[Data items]
------------------------------------------------------------------------

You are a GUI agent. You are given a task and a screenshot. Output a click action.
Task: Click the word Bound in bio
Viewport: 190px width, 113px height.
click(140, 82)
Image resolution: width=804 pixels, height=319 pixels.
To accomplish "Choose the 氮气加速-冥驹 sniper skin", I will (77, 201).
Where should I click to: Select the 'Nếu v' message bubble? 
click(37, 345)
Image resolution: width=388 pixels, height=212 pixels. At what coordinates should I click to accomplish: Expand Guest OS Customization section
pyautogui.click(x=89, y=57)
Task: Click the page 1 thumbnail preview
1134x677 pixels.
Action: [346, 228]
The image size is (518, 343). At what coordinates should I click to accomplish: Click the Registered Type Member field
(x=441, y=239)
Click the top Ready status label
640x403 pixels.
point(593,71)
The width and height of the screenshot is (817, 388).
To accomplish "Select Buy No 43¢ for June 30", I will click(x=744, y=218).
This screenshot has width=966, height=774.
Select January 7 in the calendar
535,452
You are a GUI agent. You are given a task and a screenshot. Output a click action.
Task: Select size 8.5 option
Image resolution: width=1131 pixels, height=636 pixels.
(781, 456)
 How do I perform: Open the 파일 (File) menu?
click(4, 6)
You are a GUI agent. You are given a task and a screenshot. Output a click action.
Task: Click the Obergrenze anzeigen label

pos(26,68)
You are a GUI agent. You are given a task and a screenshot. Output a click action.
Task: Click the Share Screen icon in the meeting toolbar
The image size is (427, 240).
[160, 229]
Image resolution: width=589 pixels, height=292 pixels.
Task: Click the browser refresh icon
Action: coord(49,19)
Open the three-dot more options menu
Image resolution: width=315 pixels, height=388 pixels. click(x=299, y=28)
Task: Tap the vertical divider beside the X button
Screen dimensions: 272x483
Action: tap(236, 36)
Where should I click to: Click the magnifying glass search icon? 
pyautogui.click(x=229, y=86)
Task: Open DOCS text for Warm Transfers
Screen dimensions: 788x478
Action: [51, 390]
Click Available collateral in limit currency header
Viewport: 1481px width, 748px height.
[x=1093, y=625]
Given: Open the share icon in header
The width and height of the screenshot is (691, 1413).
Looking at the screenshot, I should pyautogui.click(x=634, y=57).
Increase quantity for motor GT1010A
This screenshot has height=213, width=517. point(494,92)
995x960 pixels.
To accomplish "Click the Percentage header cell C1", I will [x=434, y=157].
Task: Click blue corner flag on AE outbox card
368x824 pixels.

------------------------------------------------------------------------

• _Problem details_
Return each line from the records that includes the word "will".

• _Answer to this problem_
To accomplish "Choose the 氮气加速-冥驹 sniper skin", I will (77, 201).
To accomplish "Select Buy No 43¢ for June 30", I will click(x=744, y=218).
To accomplish "Click the Percentage header cell C1", I will [x=434, y=157].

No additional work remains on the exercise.